# 2015 Tohatsu 4 Stroke 50



## kbkeys1 (Aug 11, 2014)

Was told HB has sold 3 Whiprays with this motor. Anyone have any knowledge regarding performance, props, etc. Thanks


----------



## MariettaMike (Jun 14, 2012)

I heard they all went to Texas


----------



## kbkeys1 (Aug 11, 2014)

Guess you're right, nobody around soflo.


----------



## kbkeys1 (Aug 11, 2014)

Still on break-in, finally got correct prop, the motor so far is impressive.


----------



## [email protected] (Nov 6, 2013)

I've heard 4mph faster on the top end from Mel at ankona. He said he loves it. Was really thinking about buying one but was talked into running my 2smoke Merc till she blew. Definitely keep us posted.


----------



## moniladyshalot (May 29, 2010)

Just had one installed on my Ankona SUV 17. Stock prop, engine exceeds my expectations. Good hole shot, excellent fuel efficiency and the cruising speed about 30. Looking for initial service in South Florida does anyone have a recommendation?


----------



## devrep (Feb 22, 2009)

According to my tohatsu dealer all the new large tohatsu 4 strokes are made by honda.


----------



## spottail1588 (Feb 17, 2013)

I think 60 and up. Rite down to the cowl


----------



## IRLyRiser (Feb 14, 2007)

The 50 is made by Honda too.
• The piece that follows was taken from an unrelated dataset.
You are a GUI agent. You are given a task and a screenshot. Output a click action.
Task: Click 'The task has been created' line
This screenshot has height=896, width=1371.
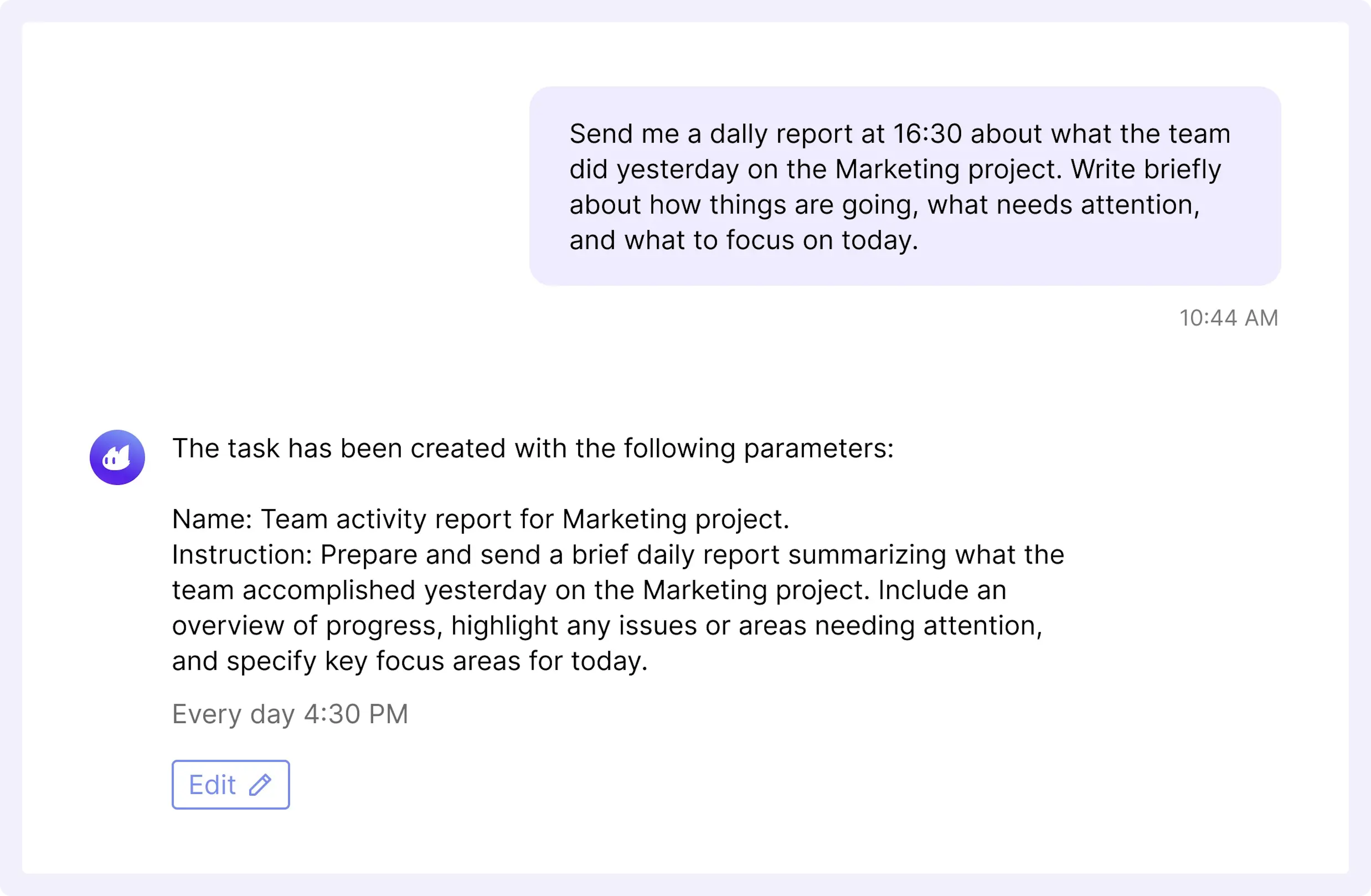(533, 448)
The only real complaint I had with my tohatsu was that parts took a long time to come in for it.


----------



## spottail1588 (Feb 17, 2013)

I could be totally wrong but everything on the web says 60hp to 250hp is made by Honda.


----------



## kooker (Feb 22, 2010)

> I could be totally wrong but everything on the web says 60hp to 250hp is made by Honda.



The 50 is made by Tohatsu. You're right.


----------